--- What needs to be done ---
Please write out the data below line for line, changing nothing.

── Supplied entries

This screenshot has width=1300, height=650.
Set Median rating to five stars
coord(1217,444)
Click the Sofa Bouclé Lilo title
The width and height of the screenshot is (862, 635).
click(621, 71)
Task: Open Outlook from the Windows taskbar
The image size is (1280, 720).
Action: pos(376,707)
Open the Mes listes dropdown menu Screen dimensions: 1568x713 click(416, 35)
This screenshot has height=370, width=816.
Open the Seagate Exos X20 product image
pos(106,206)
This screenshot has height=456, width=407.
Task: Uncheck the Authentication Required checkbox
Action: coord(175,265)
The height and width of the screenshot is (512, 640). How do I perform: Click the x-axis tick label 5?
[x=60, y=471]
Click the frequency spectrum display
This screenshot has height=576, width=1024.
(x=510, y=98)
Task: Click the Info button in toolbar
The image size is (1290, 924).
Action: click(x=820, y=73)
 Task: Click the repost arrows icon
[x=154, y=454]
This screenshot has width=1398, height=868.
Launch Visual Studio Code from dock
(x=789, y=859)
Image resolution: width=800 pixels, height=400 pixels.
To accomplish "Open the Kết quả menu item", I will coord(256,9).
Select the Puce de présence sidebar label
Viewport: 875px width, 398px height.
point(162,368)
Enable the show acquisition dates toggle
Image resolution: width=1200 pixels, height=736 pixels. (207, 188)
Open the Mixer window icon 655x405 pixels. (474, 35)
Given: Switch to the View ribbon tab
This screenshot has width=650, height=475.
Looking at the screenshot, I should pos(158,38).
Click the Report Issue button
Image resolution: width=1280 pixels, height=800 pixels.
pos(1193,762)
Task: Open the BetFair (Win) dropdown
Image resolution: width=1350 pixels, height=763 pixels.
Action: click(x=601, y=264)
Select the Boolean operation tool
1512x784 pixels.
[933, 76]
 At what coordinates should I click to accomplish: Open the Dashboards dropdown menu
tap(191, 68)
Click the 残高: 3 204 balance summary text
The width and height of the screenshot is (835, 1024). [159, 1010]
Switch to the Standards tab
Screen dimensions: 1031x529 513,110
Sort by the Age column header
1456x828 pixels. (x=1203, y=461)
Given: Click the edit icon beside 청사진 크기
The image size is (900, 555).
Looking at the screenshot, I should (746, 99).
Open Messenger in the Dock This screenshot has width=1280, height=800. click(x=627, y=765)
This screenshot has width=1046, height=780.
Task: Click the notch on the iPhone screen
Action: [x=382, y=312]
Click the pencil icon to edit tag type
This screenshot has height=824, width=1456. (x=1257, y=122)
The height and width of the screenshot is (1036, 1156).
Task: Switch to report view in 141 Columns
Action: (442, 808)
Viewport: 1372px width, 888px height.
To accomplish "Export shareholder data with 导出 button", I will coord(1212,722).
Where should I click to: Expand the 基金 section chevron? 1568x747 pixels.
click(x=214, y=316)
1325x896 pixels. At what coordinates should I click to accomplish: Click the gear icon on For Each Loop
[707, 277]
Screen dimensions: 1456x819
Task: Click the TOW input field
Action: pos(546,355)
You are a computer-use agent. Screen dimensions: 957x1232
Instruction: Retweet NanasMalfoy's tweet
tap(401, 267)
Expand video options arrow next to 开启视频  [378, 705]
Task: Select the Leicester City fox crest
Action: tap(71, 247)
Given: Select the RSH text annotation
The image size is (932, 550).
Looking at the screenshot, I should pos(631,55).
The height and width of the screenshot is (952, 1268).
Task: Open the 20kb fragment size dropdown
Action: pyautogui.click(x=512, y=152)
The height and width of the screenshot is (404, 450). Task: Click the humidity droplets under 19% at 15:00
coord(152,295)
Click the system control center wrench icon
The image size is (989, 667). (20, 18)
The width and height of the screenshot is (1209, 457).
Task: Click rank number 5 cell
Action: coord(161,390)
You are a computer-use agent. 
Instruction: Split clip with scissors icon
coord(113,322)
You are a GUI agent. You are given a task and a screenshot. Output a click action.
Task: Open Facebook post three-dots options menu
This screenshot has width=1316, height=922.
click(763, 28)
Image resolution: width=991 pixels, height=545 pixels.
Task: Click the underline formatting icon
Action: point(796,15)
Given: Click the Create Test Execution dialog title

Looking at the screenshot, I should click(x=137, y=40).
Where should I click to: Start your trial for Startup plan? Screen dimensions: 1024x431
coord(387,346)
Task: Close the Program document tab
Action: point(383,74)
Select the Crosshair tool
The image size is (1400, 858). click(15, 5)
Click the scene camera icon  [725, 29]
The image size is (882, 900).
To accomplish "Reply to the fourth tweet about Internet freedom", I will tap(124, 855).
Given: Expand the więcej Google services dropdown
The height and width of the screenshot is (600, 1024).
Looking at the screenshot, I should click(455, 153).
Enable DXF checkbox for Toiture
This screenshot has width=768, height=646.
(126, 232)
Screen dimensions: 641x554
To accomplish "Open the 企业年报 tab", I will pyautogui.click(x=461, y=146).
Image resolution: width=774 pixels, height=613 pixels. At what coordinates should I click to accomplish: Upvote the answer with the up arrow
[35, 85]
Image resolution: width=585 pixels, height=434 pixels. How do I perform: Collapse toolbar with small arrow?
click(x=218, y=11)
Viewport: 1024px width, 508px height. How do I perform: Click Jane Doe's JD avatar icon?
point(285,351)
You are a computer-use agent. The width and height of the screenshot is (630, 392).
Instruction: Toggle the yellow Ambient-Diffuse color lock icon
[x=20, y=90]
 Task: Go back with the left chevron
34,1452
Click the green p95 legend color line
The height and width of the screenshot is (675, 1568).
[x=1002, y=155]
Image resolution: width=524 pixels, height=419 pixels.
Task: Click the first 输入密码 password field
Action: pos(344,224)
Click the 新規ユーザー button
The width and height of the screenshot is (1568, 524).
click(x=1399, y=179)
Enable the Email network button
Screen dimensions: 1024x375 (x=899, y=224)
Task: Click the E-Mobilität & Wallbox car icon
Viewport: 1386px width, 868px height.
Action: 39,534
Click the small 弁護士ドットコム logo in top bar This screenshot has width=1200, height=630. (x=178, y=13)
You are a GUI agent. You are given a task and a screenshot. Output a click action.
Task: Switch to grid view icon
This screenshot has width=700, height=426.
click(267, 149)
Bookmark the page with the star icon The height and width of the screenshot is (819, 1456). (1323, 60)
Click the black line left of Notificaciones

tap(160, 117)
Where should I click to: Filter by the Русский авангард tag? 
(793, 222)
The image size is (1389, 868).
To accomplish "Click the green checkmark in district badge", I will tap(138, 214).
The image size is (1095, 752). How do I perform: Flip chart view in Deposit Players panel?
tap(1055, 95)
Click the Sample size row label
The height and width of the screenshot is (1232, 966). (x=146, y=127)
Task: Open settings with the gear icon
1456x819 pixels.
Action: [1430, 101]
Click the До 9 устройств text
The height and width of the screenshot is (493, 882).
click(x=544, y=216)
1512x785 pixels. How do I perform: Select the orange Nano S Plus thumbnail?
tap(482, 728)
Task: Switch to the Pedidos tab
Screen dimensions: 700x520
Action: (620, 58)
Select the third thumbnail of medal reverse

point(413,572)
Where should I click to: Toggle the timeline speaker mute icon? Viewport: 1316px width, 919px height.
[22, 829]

────

--- Problem solution ---
This screenshot has width=1300, height=650.
Set Median rating to five stars
coord(1217,444)
Click the Sofa Bouclé Lilo title
The width and height of the screenshot is (862, 635).
click(621, 71)
Task: Open Outlook from the Windows taskbar
The image size is (1280, 720).
Action: pos(376,707)
Open the Mes listes dropdown menu Screen dimensions: 1568x713 click(416, 35)
This screenshot has height=370, width=816.
Open the Seagate Exos X20 product image
pos(106,206)
This screenshot has height=456, width=407.
Task: Uncheck the Authentication Required checkbox
Action: coord(175,265)
The height and width of the screenshot is (512, 640). How do I perform: Click the x-axis tick label 5?
[x=60, y=471]
Click the frequency spectrum display
This screenshot has height=576, width=1024.
(x=510, y=98)
Task: Click the Info button in toolbar
The image size is (1290, 924).
Action: click(x=820, y=73)
 Task: Click the repost arrows icon
[x=154, y=454]
This screenshot has width=1398, height=868.
Launch Visual Studio Code from dock
(x=789, y=859)
Image resolution: width=800 pixels, height=400 pixels.
To accomplish "Open the Kết quả menu item", I will coord(256,9).
Select the Puce de présence sidebar label
Viewport: 875px width, 398px height.
point(162,368)
Enable the show acquisition dates toggle
Image resolution: width=1200 pixels, height=736 pixels. (207, 188)
Open the Mixer window icon 655x405 pixels. (474, 35)
Given: Switch to the View ribbon tab
This screenshot has width=650, height=475.
Looking at the screenshot, I should pos(158,38).
Click the Report Issue button
Image resolution: width=1280 pixels, height=800 pixels.
pos(1193,762)
Task: Open the BetFair (Win) dropdown
Image resolution: width=1350 pixels, height=763 pixels.
Action: click(x=601, y=264)
Select the Boolean operation tool
1512x784 pixels.
[933, 76]
 At what coordinates should I click to accomplish: Open the Dashboards dropdown menu
tap(191, 68)
Click the 残高: 3 204 balance summary text
The width and height of the screenshot is (835, 1024). [159, 1010]
Switch to the Standards tab
Screen dimensions: 1031x529 513,110
Sort by the Age column header
1456x828 pixels. (x=1203, y=461)
Given: Click the edit icon beside 청사진 크기
The image size is (900, 555).
Looking at the screenshot, I should (746, 99).
Open Messenger in the Dock This screenshot has width=1280, height=800. click(x=627, y=765)
This screenshot has width=1046, height=780.
Task: Click the notch on the iPhone screen
Action: [x=382, y=312]
Click the pencil icon to edit tag type
This screenshot has height=824, width=1456. (x=1257, y=122)
The height and width of the screenshot is (1036, 1156).
Task: Switch to report view in 141 Columns
Action: (442, 808)
Viewport: 1372px width, 888px height.
To accomplish "Export shareholder data with 导出 button", I will coord(1212,722).
Where should I click to: Expand the 基金 section chevron? 1568x747 pixels.
click(x=214, y=316)
1325x896 pixels. At what coordinates should I click to accomplish: Click the gear icon on For Each Loop
[707, 277]
Screen dimensions: 1456x819
Task: Click the TOW input field
Action: pos(546,355)
You are a computer-use agent. Screen dimensions: 957x1232
Instruction: Retweet NanasMalfoy's tweet
tap(401, 267)
Expand video options arrow next to 开启视频  [378, 705]
Task: Select the Leicester City fox crest
Action: tap(71, 247)
Given: Select the RSH text annotation
The image size is (932, 550).
Looking at the screenshot, I should pos(631,55).
The height and width of the screenshot is (952, 1268).
Task: Open the 20kb fragment size dropdown
Action: pyautogui.click(x=512, y=152)
The height and width of the screenshot is (404, 450). Task: Click the humidity droplets under 19% at 15:00
coord(152,295)
Click the system control center wrench icon
The image size is (989, 667). (20, 18)
The width and height of the screenshot is (1209, 457).
Task: Click rank number 5 cell
Action: coord(161,390)
You are a computer-use agent. 
Instruction: Split clip with scissors icon
coord(113,322)
You are a GUI agent. You are given a task and a screenshot. Output a click action.
Task: Open Facebook post three-dots options menu
This screenshot has width=1316, height=922.
click(763, 28)
Image resolution: width=991 pixels, height=545 pixels.
Task: Click the underline formatting icon
Action: point(796,15)
Given: Click the Create Test Execution dialog title

Looking at the screenshot, I should click(x=137, y=40).
Where should I click to: Start your trial for Startup plan? Screen dimensions: 1024x431
coord(387,346)
Task: Close the Program document tab
Action: point(383,74)
Select the Crosshair tool
The image size is (1400, 858). click(15, 5)
Click the scene camera icon  [725, 29]
The image size is (882, 900).
To accomplish "Reply to the fourth tweet about Internet freedom", I will tap(124, 855).
Given: Expand the więcej Google services dropdown
The height and width of the screenshot is (600, 1024).
Looking at the screenshot, I should click(455, 153).
Enable DXF checkbox for Toiture
This screenshot has width=768, height=646.
(126, 232)
Screen dimensions: 641x554
To accomplish "Open the 企业年报 tab", I will pyautogui.click(x=461, y=146).
Image resolution: width=774 pixels, height=613 pixels. At what coordinates should I click to accomplish: Upvote the answer with the up arrow
[35, 85]
Image resolution: width=585 pixels, height=434 pixels. How do I perform: Collapse toolbar with small arrow?
click(x=218, y=11)
Viewport: 1024px width, 508px height. How do I perform: Click Jane Doe's JD avatar icon?
point(285,351)
You are a computer-use agent. The width and height of the screenshot is (630, 392).
Instruction: Toggle the yellow Ambient-Diffuse color lock icon
[x=20, y=90]
 Task: Go back with the left chevron
34,1452
Click the green p95 legend color line
The height and width of the screenshot is (675, 1568).
[x=1002, y=155]
Image resolution: width=524 pixels, height=419 pixels.
Task: Click the first 输入密码 password field
Action: pos(344,224)
Click the 新規ユーザー button
The width and height of the screenshot is (1568, 524).
click(x=1399, y=179)
Enable the Email network button
Screen dimensions: 1024x375 (x=899, y=224)
Task: Click the E-Mobilität & Wallbox car icon
Viewport: 1386px width, 868px height.
Action: 39,534
Click the small 弁護士ドットコム logo in top bar This screenshot has width=1200, height=630. (x=178, y=13)
You are a GUI agent. You are given a task and a screenshot. Output a click action.
Task: Switch to grid view icon
This screenshot has width=700, height=426.
click(267, 149)
Bookmark the page with the star icon The height and width of the screenshot is (819, 1456). (1323, 60)
Click the black line left of Notificaciones

tap(160, 117)
Where should I click to: Filter by the Русский авангард tag? 
(793, 222)
The image size is (1389, 868).
To accomplish "Click the green checkmark in district badge", I will tap(138, 214).
The image size is (1095, 752). How do I perform: Flip chart view in Deposit Players panel?
tap(1055, 95)
Click the Sample size row label
The height and width of the screenshot is (1232, 966). (x=146, y=127)
Task: Open settings with the gear icon
1456x819 pixels.
Action: [1430, 101]
Click the До 9 устройств text
The height and width of the screenshot is (493, 882).
click(x=544, y=216)
1512x785 pixels. How do I perform: Select the orange Nano S Plus thumbnail?
tap(482, 728)
Task: Switch to the Pedidos tab
Screen dimensions: 700x520
Action: (620, 58)
Select the third thumbnail of medal reverse

point(413,572)
Where should I click to: Toggle the timeline speaker mute icon? Viewport: 1316px width, 919px height.
[22, 829]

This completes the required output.